++++ Supplied text
And the sad thing is that, although the basis for their arguments applies only to a certain group, the conclusion is just as applicable to the whole spectrum. The conclusion that you shouldn't institutionalize your child applies to people like Zach Kupfer as well as to people like the man boarding the bus. The conclusion that autism shouldn't be cured applies just as much to people like the nonverbal, diaper wearing 8 year old as to people like Temple Grandin.
This is because so often people reach conclusions like that instinctively, then grasp for explanations. And they miss the true reasons. You shouldn't institutionalize your child because they are a person and deserve a place in your community and your heart. You shouldn't cure autism because the autistic person is a person and deserves to be accepted for who they are.
But the sad thing is that when people challenge only some stereotypes but not others, only certain select groups are helped. Others are locked out of their view of diversity, their view of advocacy. It doesn't really matter whether the person will ever fit their view of diversity, what matters is whether the ones with power over that person think they ever will. That's what locks them out as exceptions.
++++++++
++++ Excerpted data
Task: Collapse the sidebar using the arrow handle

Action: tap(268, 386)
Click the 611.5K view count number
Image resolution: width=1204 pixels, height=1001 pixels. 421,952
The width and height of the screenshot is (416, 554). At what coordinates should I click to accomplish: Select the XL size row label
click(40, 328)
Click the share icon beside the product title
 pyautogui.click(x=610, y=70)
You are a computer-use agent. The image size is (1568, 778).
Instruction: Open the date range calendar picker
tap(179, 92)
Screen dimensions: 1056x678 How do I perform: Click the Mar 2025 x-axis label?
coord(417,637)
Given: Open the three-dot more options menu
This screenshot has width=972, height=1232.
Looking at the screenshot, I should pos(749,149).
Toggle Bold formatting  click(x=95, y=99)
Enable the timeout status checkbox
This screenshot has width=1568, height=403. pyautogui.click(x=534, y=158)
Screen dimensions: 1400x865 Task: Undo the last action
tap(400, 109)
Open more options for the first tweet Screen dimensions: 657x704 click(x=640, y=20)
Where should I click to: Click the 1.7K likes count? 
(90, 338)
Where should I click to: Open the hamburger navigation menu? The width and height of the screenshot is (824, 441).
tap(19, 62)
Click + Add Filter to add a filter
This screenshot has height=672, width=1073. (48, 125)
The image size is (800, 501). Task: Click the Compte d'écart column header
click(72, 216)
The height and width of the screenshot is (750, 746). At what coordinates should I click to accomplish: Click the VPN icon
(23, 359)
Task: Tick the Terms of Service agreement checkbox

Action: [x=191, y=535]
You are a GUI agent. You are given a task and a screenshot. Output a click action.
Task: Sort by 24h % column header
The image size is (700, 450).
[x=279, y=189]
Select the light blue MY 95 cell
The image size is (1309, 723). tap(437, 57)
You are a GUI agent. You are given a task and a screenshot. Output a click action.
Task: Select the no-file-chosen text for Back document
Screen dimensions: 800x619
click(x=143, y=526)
++++++++
● **Problem requirements**: Write the next part of the piece on autism acceptance and stereotypes, starting right after its final sentence.

● **Solved exercise**:
It's not always that way. I wonder what Fern Kupfer would've done had she read
Does She Know She's There? instead of watching that movie. The author of that book, Nicola Schaefer, kept her daughter Cath home when everyone advised her to intitutionalize Cath. Cath is not exactly like Zach, but similar enough that her story presents a view of how a person like Zach or Cath or Scott can be part of the community, can be truly loved and accepted.
And I wonder what many of those parents of autistics would do if instead of constantly hearing about Einstein having been autistic and how people like Temple Grandin don't want to be cured, they heard things about people like
Amanda Baggs not wanting a cure. If rather than training parents to ignore disability and focus on talents, we showed how disabled people don't need to fit the stereotype of the able disabled (Amanda Baggs only fits the stereotype I made based off of her).
Yes, there are people who do that, but not enough. Too often we're drowned out by others. One problem is that since our arguments reach the same conclusion, people assume we're the same. When I went onto the Evidence of Harm listserv and expressed my view, I got a private message from a bitter parent of a low functioning autistic who said that she'd be willing to listen if someone showed her an argument that took LFAs into account. I did, but she'd missed that.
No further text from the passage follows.